> PAGE EXCERPT
● ● ●

Annihilation or Hell?
Hello, everyone I hope you enjoyed the poem that I had posted about Jehovah’s Witnesses. Now its time to continue the doctrines of the Jehovah’s Witnesses and compare it to the Holy Bible. This time it is about whether or not there is a literal place called hell or is it just a symbol just as the JW’s claim. This will be separated in two or three posts for the sake of not having one long post and your eyes getting tired. Let us begin.
If you have a copy of the New World Translation you will find towards the back of the book on page 1643 a short article about whether or not there is a place called hell with many Scripture references. Also in the back of there, translation there is what is called “Bible Topics for Discussion” (p.1648). In the “Bible Topics for Discussion” # 16, which briefly mentions hell says this “(hell) not a literal place of fiery torment” and also “fire is a symbol of annihilation” and “the rich man and Lazarus account no proof of eternal torment”. The Jehovah’s Witnesses will argue that there is no place called hell and one thing they like to do like many cults is 1.) Move from verse to verse, 2.) They never read in context, but take scripture out of context, and 3.) twist and retranslate verses to suit there doctrines. In Charles T. Russell’s Studies in the Scriptures, volume 1 page 127 he says this:
“Many have imbibed the erroneous idea that God placed our race on trial for life with the alternative of eternal torture, whereas nothing of the kind is even hinted at in the penalty.”

● ● ●

> RECORDS SUPPLIED
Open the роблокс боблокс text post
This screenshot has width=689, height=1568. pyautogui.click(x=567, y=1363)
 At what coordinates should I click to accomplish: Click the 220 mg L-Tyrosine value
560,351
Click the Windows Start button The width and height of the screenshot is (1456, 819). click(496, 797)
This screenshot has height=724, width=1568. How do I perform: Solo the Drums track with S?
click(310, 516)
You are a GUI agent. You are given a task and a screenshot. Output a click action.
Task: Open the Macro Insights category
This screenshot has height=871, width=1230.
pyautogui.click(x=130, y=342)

● ● ●

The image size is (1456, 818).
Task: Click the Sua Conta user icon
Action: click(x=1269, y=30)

● ● ●

> SET OF TASKS
**A)** List the phrases that the post about hell quotes from entry #16 of "Bible Topics for Discussion."
**B)** Continue the post about hell, starting after its final sentence, the quotation from Studies in the Scriptures.

> OUTPUTS BY TASK
**A)**
- "(hell) not a literal place of fiery torment"
- "fire is a symbol of annihilation"
- "the rich man and Lazarus account no proof of eternal torment"

**B)**
In addition, on page 128 of the same volume we find these words:
“Eternal torture is nowhere suggested in the Old Testament Scriptures, and only a few statements in the New Testament can be so misconstrued as to appear to teach it.”
In the Jehovah’s Witnesses volume, Let God be True, on page 79 they call the doctrine of eternal punishment a “God- dishonoring doctrine.” And to mention one more on page 80 of the same volume, they say:
“The doctrine of a burning hell where the wicked are tortured eternally after death cannot be true.”
Are these claims true? Is Mr. Russell and his follower’s right? A few months ago, some Jehovah’s Witnesses had stopped by my house, I told them that I would love to talk to them, and they agreed to come back. When they did, I met with a woman and older man, one of the things we talked about was the doctrine of hell. They were saying that they do not think they should have to spend eternity for a lifetime of doing bad things. In other words, they were making their sins to be less than what they were, sin is against almighty God and for it we should be put in prison (hell). The Holy Bible makes very clear that sin deserves eternal punishment. I had asked them about the Gospel of Matthew 25:46 “these will go away into eternal punishment, but the righteous into eternal life.” In their translation, it says “and these will depart into everlasting cutting-off…” I had told them that the Greek word for punishment was Kolasin and means punishment, they did not say anything about it. They just handed me a watchtower magazine about hell. In that, Watchtower Magazine page 7 says this
“Although most translations use the word punishment at Matthew 25:46, the basic meaning of the Greek word Kolasin is “checking the growth of trees,” or “pruning, cutting off needless branches. So while the sheeplike ones receive everlasting life, the unrepentant goatlike ones suffer “eternal punishment,” being forever cut off from life.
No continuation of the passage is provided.